A well-trained GenAI model can do for you what you do for the business by making your other tech more fit for purpose, more reliable, easier to use and more productive. It can break down features into user stories and generate high-quality acceptance criteria. GenAI is also becoming an essential tool in cyber defense. These are just a few examples. GenAI can transform almost every aspect of your function’s work.

3. To transform IT and the enterprise, focus on ‘patterns’ — not use cases

Just as a single GenAI model can transform software development, cybersecurity, cloud management and more, it can often deliver value throughout the enterprise. That’s why, to achieve value at scale, it’s best not to focus on individual use cases. Instead, look at “patterns” that can cover many use cases at once.

4. GenAI can transform your data initiatives

Getting a handle on all of your data has always been a priority. Now, the stakes are higher given its pivotal role in capitalizing on GenAI. But GenAI can also help address the challenge of cleansing, organizing and standardizing data. It can make sense of unstructured data such as that trapped in presentations, strategy documents, customer logs and countless other documents. It can automate much of the data cleansing process. That can make previously impractical data initiatives not just feasible, but attractive.

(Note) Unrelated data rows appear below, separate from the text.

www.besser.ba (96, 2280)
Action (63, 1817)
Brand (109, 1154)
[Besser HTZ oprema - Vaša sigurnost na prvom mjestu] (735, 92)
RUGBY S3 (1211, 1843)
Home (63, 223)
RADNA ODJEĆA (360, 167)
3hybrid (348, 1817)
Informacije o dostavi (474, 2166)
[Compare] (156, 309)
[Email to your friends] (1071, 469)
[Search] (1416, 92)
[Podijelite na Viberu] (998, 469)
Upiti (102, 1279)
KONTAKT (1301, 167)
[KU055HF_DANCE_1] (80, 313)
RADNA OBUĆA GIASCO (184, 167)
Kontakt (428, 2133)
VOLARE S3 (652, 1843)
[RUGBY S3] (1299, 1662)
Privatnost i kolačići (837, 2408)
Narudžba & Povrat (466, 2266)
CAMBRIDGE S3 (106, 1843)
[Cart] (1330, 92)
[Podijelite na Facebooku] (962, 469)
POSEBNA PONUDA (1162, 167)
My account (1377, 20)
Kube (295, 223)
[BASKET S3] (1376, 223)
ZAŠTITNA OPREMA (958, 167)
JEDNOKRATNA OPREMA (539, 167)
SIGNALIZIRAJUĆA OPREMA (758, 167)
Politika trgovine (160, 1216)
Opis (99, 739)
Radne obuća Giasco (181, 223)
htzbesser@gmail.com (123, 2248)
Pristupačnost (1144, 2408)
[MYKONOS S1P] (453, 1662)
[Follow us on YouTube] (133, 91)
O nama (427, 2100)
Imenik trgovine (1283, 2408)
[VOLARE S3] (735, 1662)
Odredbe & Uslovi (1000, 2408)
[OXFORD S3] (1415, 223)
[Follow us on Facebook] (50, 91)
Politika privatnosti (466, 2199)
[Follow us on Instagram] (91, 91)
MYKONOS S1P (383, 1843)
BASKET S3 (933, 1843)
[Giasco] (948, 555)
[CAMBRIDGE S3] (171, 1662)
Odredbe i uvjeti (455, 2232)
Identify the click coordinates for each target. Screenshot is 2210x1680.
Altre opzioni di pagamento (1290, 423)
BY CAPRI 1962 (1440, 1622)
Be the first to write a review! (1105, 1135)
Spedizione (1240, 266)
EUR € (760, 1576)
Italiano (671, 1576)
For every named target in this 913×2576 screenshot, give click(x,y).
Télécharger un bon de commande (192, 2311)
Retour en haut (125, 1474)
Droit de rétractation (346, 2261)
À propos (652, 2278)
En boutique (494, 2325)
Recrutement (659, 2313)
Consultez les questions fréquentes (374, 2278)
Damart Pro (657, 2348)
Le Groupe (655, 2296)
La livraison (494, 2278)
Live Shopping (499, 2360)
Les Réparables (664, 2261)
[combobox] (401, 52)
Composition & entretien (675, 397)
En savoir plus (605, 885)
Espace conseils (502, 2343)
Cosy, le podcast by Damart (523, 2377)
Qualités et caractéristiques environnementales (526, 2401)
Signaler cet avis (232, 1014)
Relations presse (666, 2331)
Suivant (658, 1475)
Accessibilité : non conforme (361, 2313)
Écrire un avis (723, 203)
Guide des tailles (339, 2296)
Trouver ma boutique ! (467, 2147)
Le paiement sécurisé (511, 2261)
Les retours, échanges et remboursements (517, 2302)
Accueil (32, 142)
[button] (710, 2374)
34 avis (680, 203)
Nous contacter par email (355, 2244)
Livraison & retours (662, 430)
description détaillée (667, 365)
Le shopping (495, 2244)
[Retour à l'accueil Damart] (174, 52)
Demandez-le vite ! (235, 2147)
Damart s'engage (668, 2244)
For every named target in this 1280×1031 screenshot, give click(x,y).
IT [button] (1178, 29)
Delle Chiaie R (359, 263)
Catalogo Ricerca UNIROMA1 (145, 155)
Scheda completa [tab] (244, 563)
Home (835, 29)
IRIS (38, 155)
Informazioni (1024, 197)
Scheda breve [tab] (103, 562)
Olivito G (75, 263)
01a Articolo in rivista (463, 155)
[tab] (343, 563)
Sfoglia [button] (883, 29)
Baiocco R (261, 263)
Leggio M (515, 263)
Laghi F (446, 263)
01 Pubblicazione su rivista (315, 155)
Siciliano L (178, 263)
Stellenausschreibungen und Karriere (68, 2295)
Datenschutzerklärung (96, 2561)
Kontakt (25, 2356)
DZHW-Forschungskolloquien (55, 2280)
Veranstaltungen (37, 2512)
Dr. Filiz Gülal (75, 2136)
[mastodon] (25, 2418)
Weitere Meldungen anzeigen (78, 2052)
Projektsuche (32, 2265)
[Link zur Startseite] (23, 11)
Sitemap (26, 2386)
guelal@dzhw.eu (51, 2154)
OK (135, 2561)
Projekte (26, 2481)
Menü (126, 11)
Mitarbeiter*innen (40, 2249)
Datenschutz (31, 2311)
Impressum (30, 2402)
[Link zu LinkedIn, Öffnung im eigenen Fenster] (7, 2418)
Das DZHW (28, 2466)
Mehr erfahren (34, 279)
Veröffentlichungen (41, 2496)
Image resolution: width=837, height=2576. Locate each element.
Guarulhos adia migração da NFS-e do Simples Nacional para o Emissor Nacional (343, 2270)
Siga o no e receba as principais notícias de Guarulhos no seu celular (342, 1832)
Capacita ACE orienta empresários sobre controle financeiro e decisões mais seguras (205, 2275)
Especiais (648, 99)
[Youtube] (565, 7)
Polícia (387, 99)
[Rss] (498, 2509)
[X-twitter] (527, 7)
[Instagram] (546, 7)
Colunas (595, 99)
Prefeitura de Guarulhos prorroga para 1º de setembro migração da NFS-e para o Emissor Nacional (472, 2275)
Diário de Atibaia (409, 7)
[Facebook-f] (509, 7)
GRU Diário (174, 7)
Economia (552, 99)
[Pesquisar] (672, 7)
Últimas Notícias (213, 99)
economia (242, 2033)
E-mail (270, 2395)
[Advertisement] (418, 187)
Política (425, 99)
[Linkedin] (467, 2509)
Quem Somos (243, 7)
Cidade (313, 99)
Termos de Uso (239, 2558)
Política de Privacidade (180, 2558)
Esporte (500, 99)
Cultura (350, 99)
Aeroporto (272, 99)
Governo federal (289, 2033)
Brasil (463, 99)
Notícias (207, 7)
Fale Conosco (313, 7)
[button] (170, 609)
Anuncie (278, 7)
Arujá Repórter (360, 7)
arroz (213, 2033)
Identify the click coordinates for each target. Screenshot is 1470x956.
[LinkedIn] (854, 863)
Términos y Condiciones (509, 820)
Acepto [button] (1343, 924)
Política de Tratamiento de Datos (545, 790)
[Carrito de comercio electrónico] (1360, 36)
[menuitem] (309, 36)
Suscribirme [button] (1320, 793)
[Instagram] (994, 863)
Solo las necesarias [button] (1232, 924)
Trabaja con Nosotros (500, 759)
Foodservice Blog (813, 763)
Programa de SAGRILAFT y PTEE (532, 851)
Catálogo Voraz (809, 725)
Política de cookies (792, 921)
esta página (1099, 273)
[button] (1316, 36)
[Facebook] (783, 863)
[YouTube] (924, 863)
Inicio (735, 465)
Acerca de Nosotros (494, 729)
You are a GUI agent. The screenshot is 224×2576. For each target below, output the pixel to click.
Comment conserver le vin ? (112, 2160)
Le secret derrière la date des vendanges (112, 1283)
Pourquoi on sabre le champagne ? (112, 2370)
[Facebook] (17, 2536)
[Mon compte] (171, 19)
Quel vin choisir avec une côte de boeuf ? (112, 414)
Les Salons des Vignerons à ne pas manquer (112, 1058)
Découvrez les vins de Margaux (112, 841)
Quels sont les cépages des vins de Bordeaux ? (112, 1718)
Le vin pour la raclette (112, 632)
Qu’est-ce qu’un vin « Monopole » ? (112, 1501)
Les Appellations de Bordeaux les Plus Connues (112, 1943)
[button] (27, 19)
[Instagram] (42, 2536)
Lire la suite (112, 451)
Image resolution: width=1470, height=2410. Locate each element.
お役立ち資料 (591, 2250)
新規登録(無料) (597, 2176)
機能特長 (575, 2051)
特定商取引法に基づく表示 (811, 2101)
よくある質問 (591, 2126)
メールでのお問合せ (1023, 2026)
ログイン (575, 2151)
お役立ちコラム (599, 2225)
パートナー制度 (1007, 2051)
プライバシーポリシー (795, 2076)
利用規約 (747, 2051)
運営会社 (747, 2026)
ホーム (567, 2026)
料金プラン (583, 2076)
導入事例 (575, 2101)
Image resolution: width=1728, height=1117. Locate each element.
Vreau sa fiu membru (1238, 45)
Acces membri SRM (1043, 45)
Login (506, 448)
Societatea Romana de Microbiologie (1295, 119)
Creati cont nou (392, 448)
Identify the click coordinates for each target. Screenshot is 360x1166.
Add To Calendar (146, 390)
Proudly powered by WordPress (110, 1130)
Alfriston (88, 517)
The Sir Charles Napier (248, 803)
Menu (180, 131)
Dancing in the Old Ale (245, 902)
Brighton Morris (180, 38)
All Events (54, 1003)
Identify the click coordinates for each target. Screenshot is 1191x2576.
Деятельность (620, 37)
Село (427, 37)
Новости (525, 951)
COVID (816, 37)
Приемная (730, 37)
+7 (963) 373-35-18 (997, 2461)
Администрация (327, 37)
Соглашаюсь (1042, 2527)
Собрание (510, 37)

5. GenAI can elevate your value to the business

Even last year — practically a lifetime ago in generative AI advancement — our August 2023 Pulse Survey indicated that 84% of technology leaders expect to use GenAI to support new business models. That underlines just how important GenAI — and your role in implementing it — will be. You may, for example, need to work with business leads to figure out that new business model, educating them on what GenAI can do and how it can do it. If the path forward includes an AI factory, such as we have at PwC, you’ll likely take the lead on that too. GenAI requires new roles and skills, which other senior leaders may look to you for help in filling.

6. Because of GenAI, IT will need reinvention

As GenAI spreads, your team will likely need new roles and skills, though cross skilling is often possible. You might use GenAI to lessen the burden on your data scientists or software engineers, then supplement their current skill set so they can focus on GenAI model management or GenAI-specific governance. They may also need coaching to work more closely with the business to help teams understand and leverage GenAI in their work.